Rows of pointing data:
::::::

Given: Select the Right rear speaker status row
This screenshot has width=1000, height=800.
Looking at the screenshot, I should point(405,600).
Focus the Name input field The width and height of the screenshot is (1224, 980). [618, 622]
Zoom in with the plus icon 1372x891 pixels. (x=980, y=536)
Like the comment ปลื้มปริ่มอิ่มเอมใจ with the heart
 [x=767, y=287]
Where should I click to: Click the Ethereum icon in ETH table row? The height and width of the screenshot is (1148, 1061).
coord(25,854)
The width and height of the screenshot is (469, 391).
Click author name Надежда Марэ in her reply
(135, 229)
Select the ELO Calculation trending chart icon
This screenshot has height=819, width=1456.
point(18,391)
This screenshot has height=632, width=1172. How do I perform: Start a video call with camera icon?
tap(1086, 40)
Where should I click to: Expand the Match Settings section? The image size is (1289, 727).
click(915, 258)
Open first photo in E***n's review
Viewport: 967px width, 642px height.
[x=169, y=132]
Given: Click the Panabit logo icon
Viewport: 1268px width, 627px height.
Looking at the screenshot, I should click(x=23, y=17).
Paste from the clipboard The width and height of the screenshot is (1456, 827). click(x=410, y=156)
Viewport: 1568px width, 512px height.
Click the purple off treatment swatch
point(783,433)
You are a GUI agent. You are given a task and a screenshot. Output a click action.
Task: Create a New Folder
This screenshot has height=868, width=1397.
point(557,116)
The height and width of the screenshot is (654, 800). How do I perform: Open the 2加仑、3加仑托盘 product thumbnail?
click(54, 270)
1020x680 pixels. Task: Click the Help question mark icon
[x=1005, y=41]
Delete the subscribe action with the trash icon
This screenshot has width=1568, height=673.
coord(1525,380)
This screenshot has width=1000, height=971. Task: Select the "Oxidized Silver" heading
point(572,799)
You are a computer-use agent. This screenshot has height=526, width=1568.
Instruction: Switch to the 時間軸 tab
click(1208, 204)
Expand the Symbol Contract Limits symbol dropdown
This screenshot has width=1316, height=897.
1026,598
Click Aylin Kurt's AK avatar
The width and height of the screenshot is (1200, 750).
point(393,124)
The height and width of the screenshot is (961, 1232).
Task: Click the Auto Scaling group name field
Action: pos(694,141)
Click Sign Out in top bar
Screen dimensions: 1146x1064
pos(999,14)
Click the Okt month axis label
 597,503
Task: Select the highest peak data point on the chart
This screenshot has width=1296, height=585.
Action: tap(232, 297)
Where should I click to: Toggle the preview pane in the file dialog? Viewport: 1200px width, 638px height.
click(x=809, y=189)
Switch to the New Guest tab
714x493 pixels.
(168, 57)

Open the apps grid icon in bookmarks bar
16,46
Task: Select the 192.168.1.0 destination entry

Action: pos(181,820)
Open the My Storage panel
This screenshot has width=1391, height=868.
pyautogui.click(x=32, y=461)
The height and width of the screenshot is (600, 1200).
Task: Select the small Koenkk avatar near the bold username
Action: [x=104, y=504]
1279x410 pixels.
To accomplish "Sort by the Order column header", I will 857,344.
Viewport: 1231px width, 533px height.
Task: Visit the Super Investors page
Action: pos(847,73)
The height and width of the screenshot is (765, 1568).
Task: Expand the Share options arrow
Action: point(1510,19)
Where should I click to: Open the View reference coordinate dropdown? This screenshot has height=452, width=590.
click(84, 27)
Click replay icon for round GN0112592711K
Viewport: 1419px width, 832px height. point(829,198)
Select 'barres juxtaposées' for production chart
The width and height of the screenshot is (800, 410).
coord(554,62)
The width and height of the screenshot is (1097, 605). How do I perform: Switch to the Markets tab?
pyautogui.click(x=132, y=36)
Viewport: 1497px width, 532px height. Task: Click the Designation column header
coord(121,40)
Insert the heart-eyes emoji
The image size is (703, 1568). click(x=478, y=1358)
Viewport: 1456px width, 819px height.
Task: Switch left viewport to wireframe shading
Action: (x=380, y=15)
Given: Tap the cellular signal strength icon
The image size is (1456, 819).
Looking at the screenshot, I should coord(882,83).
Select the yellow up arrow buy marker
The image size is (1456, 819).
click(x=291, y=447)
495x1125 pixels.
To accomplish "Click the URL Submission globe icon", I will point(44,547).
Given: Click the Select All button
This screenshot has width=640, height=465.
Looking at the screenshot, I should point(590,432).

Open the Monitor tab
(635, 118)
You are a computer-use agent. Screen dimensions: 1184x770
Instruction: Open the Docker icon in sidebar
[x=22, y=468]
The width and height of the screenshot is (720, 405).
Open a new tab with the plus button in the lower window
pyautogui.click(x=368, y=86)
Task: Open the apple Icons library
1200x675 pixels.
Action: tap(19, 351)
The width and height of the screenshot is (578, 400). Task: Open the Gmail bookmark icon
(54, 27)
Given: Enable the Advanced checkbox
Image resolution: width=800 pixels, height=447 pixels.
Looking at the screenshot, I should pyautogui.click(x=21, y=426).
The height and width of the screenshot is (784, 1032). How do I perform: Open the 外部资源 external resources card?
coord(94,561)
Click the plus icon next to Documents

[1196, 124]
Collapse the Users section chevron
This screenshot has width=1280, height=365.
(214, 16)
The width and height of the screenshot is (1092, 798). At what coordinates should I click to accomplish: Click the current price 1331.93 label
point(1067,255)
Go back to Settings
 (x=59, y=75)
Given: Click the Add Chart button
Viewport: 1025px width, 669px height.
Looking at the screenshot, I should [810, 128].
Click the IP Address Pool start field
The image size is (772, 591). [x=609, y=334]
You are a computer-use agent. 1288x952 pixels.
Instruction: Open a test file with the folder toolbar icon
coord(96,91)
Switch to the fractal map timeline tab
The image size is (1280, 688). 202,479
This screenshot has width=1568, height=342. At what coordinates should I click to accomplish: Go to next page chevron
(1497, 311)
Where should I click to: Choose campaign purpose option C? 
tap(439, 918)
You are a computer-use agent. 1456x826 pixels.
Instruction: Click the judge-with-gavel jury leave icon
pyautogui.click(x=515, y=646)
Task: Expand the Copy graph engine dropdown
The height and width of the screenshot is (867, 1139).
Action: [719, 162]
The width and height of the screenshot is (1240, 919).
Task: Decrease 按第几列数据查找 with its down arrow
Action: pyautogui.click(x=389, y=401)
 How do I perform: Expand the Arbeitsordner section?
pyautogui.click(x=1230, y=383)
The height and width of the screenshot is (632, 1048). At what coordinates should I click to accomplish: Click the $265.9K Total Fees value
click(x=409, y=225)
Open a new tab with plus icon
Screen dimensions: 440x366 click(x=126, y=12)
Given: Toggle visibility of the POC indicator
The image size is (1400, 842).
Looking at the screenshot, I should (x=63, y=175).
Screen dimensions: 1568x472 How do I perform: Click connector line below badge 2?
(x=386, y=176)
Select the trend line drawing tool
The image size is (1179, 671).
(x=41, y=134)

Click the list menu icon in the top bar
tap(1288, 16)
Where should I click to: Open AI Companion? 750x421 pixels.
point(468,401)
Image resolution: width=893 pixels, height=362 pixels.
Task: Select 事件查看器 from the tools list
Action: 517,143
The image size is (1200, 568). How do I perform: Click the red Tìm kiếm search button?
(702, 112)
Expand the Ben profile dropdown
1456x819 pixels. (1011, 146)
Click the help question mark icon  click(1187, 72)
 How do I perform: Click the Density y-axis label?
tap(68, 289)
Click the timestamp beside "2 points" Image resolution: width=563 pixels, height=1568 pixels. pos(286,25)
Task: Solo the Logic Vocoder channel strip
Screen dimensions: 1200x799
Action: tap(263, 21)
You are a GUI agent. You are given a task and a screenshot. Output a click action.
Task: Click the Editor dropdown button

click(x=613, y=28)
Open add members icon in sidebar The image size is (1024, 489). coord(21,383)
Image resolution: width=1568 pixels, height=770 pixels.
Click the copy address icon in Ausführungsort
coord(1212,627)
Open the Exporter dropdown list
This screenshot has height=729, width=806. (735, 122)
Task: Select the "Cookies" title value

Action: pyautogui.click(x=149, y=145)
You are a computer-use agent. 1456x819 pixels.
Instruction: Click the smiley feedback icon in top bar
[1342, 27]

::::::

Pull out each line in the entries above that contains the string "chevron", and list those lines in their original order.

:: Full output ::
Collapse the Users section chevron
This screenshot has width=1568, height=342. At what coordinates should I click to accomplish: Go to next page chevron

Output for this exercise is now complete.